Le peuple grec, qu'est‑ce que c'était? L'équivalent de la population de deux ou trois départements français. Qu'est‑ce qui a fait la Grèce si grande dans la littérature, dans les arts? C'est tout simplement l'amour de son pays. Cherchez, vous ne trouverez que cela. Quand on parcourt maintenant ce pays et qu'on se demande comment tel pauvre petit ruisseau sec, comment telles pierres ruinées qui n'ont plus ni forme ni façon, comment ce sol aride, pierreux, brûlé, a pu donner jadis une note aussi vibrante, aussi sonore à tous ceux qui en ont parlé, cela ne provient pas du sol, cela ne provient pas des productions de la terre, ni non plus de l'agrément de la vie. Où trouverons‑nous donc la réponse? Dans le cœur des enfants de la Grèce: ils aimaient leur pays, et pour lui ils ont fait des chefs-d'œuvre immortels, les premiers du monde. Aimez votre Congrégation, mes amis et vous aussi vous serez parmi les premiers. Au contraire, soyez indifférents, n'aimez-pas, ou aimez peu votre Congrégation, vous n'existerez bientôt plus, et il ne restera plus rien. La valeur de la Congrégation sera toujours dans la mesure de votre affection pour elle. Mettez le thermomètre sur votre cœur, et le degré marqué marquera aussi la vitalité de vos œuvres. Il n'y a pas un millimètre, il n'y a pas un atome de différence entre votre affection et la valeur réelle de la Congrégation.
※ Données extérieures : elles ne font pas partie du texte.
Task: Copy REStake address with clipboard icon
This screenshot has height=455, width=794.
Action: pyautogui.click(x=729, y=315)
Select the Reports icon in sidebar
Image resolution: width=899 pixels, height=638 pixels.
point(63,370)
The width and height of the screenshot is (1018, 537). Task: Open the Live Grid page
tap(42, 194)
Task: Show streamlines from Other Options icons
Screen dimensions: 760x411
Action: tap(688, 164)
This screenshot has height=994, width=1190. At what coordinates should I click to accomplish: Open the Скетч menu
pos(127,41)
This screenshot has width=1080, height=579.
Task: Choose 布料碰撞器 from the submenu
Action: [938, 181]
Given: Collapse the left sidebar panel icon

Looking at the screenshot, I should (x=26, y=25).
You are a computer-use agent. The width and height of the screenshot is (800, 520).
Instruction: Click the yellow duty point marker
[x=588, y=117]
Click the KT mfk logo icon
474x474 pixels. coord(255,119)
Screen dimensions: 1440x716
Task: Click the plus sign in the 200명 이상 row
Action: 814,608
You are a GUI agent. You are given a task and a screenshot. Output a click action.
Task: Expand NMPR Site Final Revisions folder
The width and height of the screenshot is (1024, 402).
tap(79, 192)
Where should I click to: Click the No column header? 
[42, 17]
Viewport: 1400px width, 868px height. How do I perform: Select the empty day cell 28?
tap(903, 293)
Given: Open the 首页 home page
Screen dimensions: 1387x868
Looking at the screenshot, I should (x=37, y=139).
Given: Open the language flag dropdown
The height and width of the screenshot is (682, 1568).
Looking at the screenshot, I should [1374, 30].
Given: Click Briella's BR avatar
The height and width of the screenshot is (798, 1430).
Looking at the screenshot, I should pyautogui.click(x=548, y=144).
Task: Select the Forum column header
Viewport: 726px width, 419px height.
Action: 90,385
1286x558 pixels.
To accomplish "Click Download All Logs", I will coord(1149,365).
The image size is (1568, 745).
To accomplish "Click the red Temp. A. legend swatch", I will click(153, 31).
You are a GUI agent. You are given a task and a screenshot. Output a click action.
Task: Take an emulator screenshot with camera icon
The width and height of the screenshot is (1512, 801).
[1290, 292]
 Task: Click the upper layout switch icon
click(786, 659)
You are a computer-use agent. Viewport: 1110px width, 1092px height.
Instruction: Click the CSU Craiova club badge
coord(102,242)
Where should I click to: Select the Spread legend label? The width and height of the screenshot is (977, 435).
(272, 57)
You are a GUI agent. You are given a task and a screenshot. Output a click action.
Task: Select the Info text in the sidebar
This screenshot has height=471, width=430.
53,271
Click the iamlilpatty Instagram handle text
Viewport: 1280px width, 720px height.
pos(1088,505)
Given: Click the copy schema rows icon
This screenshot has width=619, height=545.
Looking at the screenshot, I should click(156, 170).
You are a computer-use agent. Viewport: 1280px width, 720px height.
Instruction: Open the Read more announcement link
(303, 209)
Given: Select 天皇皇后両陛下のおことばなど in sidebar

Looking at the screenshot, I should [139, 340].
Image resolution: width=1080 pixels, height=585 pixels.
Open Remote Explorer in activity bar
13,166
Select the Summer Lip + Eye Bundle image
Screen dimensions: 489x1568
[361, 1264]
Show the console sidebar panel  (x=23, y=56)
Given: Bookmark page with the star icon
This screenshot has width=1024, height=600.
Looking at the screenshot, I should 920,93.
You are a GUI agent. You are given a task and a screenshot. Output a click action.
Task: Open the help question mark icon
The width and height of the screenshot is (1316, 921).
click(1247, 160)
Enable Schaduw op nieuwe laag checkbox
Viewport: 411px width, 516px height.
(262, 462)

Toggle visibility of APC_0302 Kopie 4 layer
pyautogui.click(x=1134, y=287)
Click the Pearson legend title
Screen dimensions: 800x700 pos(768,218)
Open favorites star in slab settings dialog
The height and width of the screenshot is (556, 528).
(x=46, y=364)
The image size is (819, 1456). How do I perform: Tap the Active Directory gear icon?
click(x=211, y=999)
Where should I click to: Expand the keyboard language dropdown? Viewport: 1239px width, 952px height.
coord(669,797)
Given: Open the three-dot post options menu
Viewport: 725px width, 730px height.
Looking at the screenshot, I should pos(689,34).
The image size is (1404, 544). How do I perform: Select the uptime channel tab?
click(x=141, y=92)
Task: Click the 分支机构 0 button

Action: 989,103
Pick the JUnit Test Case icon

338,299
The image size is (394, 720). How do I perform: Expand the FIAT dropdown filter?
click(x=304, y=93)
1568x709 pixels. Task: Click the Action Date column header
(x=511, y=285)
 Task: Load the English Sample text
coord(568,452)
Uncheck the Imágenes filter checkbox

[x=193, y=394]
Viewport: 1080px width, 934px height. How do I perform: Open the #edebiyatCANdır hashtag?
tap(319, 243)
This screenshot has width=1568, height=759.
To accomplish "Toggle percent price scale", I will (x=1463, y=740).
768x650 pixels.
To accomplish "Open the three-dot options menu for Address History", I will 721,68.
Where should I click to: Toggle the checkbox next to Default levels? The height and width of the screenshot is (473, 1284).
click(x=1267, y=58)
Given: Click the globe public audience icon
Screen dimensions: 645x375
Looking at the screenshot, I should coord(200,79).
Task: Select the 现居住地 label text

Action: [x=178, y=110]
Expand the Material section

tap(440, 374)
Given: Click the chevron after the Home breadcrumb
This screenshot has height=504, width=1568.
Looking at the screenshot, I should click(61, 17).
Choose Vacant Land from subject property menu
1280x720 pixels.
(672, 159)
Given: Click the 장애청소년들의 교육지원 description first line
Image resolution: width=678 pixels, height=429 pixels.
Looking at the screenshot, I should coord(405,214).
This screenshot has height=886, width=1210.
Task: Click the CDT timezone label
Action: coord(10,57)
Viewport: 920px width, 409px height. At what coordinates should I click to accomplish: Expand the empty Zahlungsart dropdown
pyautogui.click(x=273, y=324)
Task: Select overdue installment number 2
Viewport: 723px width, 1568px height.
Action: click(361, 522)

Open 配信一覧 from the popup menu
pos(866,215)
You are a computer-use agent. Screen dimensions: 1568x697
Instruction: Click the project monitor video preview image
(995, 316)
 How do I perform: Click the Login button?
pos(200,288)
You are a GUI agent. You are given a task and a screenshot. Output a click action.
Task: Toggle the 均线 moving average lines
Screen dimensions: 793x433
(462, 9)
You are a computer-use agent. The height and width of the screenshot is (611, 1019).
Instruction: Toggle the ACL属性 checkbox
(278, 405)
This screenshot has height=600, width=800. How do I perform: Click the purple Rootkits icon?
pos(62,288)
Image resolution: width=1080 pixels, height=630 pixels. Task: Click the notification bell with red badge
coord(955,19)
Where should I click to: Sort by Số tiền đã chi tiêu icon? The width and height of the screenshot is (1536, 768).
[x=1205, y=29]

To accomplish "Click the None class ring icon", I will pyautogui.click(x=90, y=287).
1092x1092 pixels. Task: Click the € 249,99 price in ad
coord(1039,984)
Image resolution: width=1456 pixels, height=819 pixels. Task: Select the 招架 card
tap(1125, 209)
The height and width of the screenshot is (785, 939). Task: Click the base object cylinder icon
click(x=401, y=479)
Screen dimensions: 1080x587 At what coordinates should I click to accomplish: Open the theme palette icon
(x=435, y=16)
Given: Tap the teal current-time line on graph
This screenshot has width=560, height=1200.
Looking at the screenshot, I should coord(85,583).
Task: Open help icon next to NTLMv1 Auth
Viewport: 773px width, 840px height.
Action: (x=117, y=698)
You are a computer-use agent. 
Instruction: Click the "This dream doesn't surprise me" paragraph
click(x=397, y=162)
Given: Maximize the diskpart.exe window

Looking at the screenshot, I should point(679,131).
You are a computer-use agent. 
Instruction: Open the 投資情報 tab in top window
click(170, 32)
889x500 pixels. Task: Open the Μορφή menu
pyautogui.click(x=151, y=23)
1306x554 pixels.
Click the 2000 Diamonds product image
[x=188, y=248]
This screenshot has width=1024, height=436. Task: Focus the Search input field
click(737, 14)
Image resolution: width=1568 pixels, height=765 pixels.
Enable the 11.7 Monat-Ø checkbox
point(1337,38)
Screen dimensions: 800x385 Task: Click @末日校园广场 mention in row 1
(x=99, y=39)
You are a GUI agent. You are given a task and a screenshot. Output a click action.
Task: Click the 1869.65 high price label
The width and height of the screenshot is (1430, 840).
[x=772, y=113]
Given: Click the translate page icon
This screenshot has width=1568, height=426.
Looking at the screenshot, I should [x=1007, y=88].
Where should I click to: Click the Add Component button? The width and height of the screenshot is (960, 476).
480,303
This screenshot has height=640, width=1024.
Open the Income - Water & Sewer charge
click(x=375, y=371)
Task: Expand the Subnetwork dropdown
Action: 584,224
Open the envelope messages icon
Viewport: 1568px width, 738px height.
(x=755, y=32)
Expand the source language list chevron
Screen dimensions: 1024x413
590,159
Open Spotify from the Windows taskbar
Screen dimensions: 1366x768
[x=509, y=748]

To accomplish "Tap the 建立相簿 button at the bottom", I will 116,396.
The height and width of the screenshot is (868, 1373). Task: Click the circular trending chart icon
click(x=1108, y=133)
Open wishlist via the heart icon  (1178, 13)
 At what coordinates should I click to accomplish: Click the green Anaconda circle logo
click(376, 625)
Donc, mes amis, l'affection pour la Congrégation, l'affection pour ses intérêts matériels, pour ses œuvres, c'est l'édifice qui monte lentement, pierre par pierre et toujours dans le sens du plan qui a été conçu. Et encore une fois cet édifice, cette ville‑là, ne ferait‑elle que nous abriter, nous mettre à couvert de la neige et de la pluie, est‑ce que ce ne serait pas déjà un excellent résultat? Mais cette cité ouvre encore ses portes à bien d'autres: enfants, jeunes gens, jeunes filles, les femmes mal mariées, les hommes qui ont fait de mauvaises affaires, tant d'âmes tombées, déchues, déflorées, ruinées par la tempête. Est-ce que notre cité ne s'ouvre pas toute grande pour les recevoir? est‑ce que ce n'est pas une ville de refuge par excellence, dans l'ordre de la Providence, comme il y avait autrefois des villes de refuge en Israël. A quelles conditions élèverons‑nous notre double édifice, je viens de vous le dire.